Even though I've been spouting off for the last few months about the problems with mirror neurons, having read this review paper carefully, I have to admit there was much I didn't know about their properties or the theories behind their function. Unfortunately, learning more only solidified my concerns and lead to even more doubts and questions about the mirror neuron theory of action understanding, imitation, and speech processing.
There is a LOT to discuss in the Rizzolatti & Craighero paper. It took us a couple of hours in class this week to get only about halfway through. Quite an interesting read, but I have to say, it's not exactly the tightest paper I've read. Plenty of speculation, hints of circularity, over-generalization, etc. We all agree that mirror neurons are very interesting neural creatures, but the idea that they are the basis for action understanding is darn near incoherent, and by the authors' own admission effectively untestable.
Since there's so much to discuss, I'll breakdown the summary discussion of the Rizzolatti & Craighero paper (hencefore RC) into a few posts.
A couple of initial observations:
1. There are two types of "visuomotor" neurons in macaque F5, "canonical neurons, which respond to the presentation of an object, and mirror neurons, which respond when the monkey sees object-directed action" p. 170. Having not read all the literature on F5 physiology, I wondered if anyone has ever claimed that canonical neurons are the neural basis for object understanding. If not, why? Maybe this is a naive question, but if a cell that responds to the perception of an object-directed action is the basis of action understanding, why isn't a cell that responds to an object the basis of object understanding? Somebody correct me.
2. It is claimed that there are two types of mouth-related mirror neurons, "ingestive mirror neurons" and "communicative mirror neurons." (p. 171). However, according to RC's definitions, in fact communicative mirror neurons do not exist:
a) "Mirror neurons in which the effective observed and effective executed actions correspond in terms of the goal... and means for reaching the goal... have been classed as 'strictly congruent' ... Mirror neurons that do not require the observation of exactly the same action that they code motorically have been classed as 'broadly congruent.' (p. 170)
b) "The most effective observed action for [communicative mirror neurons] is a communicative gesture... However, from a motor point of view they behave as the ingestive mirror neurons, strongly discharging when the monkey actively performs an ingestive action" (p. 171).
So basically, what RC are calling "communicative mirror neurons" are just ingestive mirror neurons that are "broadly congruent." I wonder if monkeys confuse the perception of communicative gestures with the perception of ingestive actions?

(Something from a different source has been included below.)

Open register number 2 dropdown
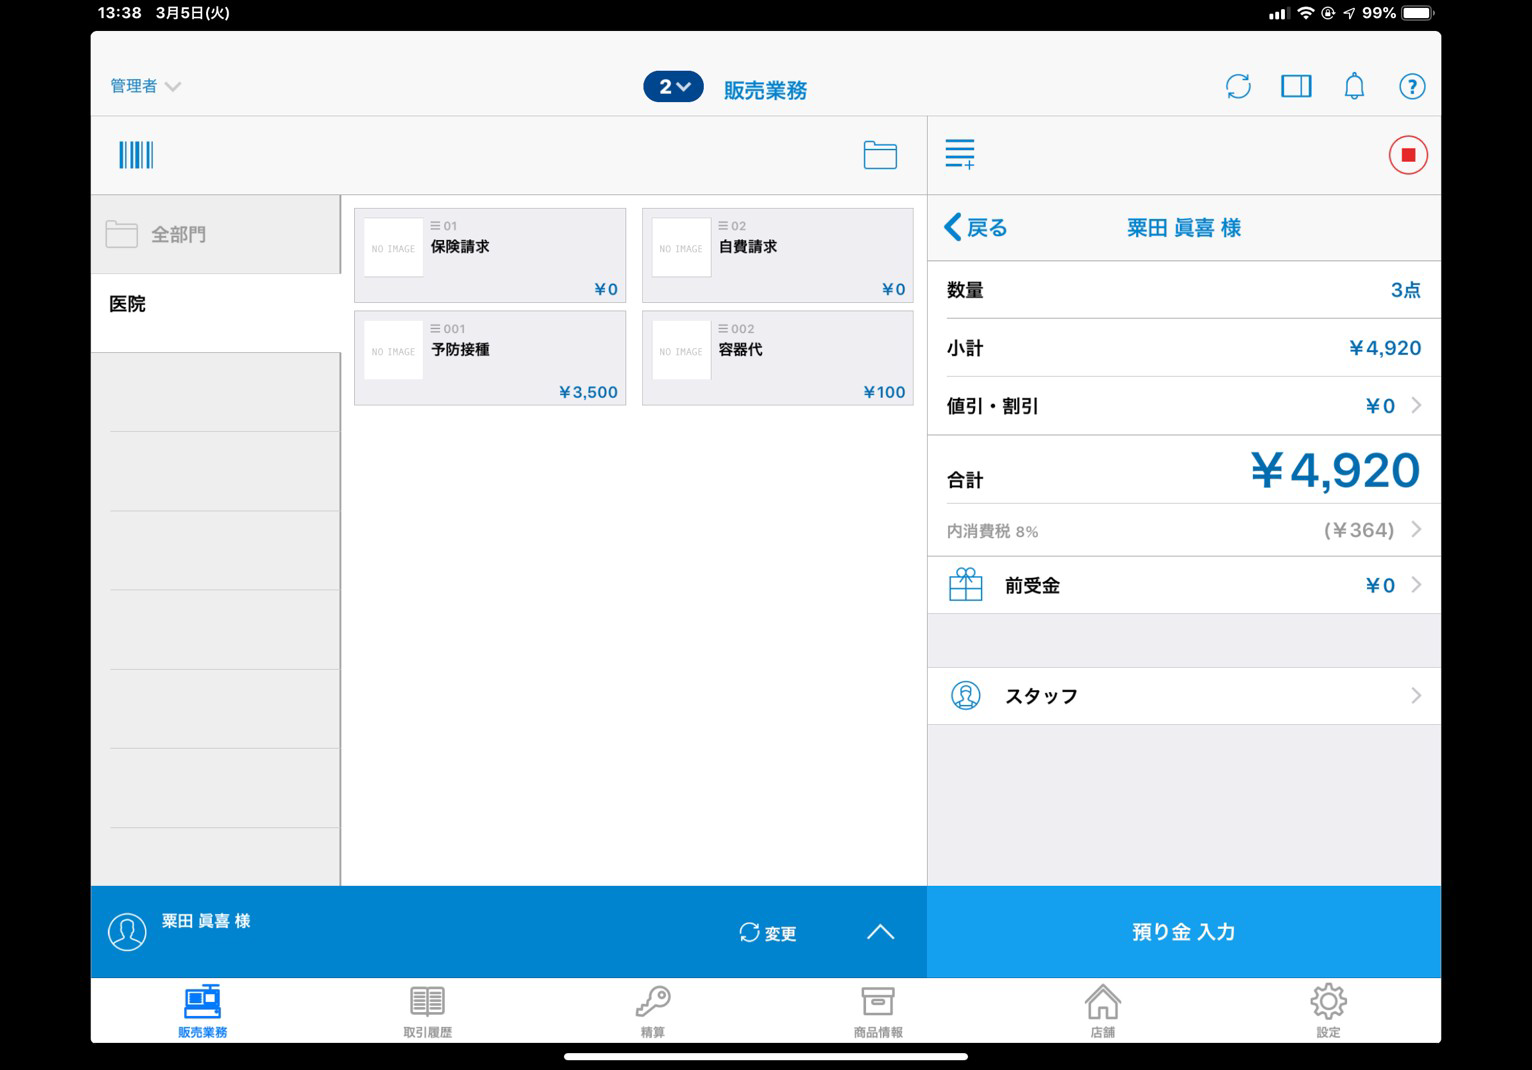click(673, 87)
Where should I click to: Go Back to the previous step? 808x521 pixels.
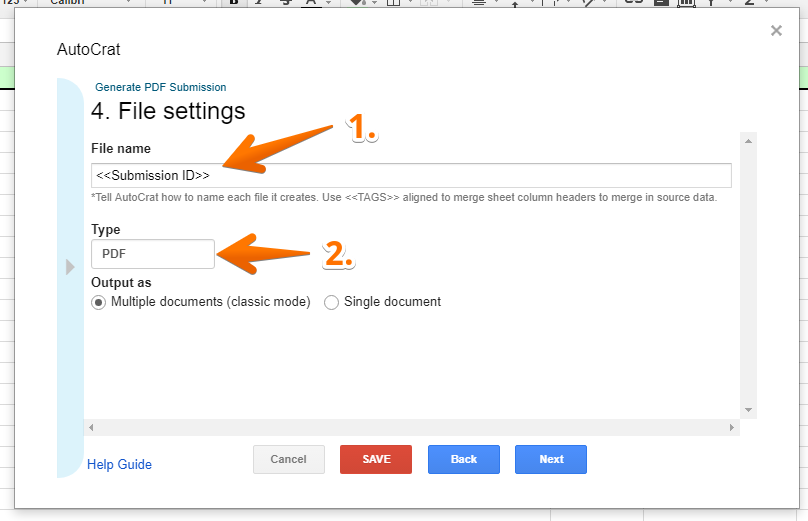(x=464, y=459)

3. Cells in the monkey superior temporal sulcus respond to the perception of actions. "STS appears to code a much larger number of movements than F5... [and] STS neurons do not appear to be endowed with motor properties." (p. 171). Hmm. So STS codes for a much larger number of actions than F5. Sounds to me like STS, not F5, is the neural basis of action understanding... If STS is not the basis for action understanding, what IS it doing? RC's position on the relation between the STS and mirror system is downright puzzling: "STS is strictly related to it [the mirror neuron circuit] but, lacking motor properties, cannot be considered part of it." (p. 172). What does it mean to be "strictly related" but "not part of"???